What is being asked
Count the lines in the records below that contain the word "accomplish", and give only that number.

———

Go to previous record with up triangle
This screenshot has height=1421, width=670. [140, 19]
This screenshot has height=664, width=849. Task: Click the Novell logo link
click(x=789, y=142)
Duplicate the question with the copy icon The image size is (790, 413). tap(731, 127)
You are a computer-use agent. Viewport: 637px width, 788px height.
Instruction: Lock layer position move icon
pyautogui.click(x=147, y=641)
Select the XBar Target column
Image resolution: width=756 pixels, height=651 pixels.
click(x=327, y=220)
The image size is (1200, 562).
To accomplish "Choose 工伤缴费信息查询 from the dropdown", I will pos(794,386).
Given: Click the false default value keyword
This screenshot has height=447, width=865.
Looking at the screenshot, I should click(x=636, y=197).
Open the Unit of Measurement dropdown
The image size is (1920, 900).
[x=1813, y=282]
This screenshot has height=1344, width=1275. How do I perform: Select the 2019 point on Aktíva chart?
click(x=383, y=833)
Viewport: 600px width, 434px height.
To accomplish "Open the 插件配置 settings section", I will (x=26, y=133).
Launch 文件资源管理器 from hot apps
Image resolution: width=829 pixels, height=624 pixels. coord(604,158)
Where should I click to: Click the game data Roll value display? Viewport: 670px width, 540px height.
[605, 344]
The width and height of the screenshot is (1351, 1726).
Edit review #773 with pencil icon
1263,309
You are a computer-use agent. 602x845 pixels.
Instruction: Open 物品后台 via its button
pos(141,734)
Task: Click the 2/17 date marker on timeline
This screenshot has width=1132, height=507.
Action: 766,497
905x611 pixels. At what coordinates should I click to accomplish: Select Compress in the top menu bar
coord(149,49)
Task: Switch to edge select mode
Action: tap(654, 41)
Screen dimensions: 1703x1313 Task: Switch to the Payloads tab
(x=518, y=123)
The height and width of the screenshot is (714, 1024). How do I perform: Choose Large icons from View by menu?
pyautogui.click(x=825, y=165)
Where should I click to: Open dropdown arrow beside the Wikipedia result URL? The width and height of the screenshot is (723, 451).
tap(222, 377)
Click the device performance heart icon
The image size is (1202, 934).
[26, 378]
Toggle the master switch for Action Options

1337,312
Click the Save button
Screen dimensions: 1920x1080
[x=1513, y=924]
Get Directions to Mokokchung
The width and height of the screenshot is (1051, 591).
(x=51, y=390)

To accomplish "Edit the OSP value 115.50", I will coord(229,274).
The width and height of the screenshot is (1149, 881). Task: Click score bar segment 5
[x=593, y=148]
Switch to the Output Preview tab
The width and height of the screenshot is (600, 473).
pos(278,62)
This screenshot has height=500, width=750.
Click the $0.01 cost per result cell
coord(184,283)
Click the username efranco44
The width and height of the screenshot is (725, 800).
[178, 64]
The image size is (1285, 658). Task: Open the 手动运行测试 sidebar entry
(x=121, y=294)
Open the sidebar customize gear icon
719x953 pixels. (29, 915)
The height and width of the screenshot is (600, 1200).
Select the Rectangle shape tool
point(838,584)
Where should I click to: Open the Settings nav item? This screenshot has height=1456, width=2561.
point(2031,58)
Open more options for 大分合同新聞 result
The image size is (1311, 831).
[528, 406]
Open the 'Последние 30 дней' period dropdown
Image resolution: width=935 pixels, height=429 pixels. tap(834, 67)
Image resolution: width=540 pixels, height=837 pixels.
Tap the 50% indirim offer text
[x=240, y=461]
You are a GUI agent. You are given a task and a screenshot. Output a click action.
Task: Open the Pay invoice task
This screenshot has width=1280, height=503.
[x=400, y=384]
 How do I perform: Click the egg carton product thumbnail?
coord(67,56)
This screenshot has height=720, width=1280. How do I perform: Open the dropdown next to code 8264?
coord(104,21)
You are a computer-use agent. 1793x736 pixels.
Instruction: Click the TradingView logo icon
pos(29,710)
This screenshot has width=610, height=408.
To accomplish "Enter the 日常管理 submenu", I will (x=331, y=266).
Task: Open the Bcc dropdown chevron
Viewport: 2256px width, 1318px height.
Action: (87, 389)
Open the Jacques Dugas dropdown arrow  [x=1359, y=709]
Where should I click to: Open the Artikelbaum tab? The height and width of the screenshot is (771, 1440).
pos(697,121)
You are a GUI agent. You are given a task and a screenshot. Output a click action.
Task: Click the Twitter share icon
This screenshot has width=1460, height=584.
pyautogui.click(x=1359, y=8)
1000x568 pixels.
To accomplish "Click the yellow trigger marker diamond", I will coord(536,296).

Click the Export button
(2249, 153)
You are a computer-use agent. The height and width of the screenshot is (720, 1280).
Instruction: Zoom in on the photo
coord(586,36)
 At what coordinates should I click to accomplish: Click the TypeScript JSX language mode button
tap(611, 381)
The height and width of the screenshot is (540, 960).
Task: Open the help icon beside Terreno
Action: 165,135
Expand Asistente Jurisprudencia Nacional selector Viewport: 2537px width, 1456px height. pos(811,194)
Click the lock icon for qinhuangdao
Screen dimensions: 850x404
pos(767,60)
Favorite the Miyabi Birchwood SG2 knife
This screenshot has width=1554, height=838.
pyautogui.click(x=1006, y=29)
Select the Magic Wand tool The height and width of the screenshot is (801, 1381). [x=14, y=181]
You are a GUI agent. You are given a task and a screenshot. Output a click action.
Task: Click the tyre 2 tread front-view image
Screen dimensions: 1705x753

———

Response below
7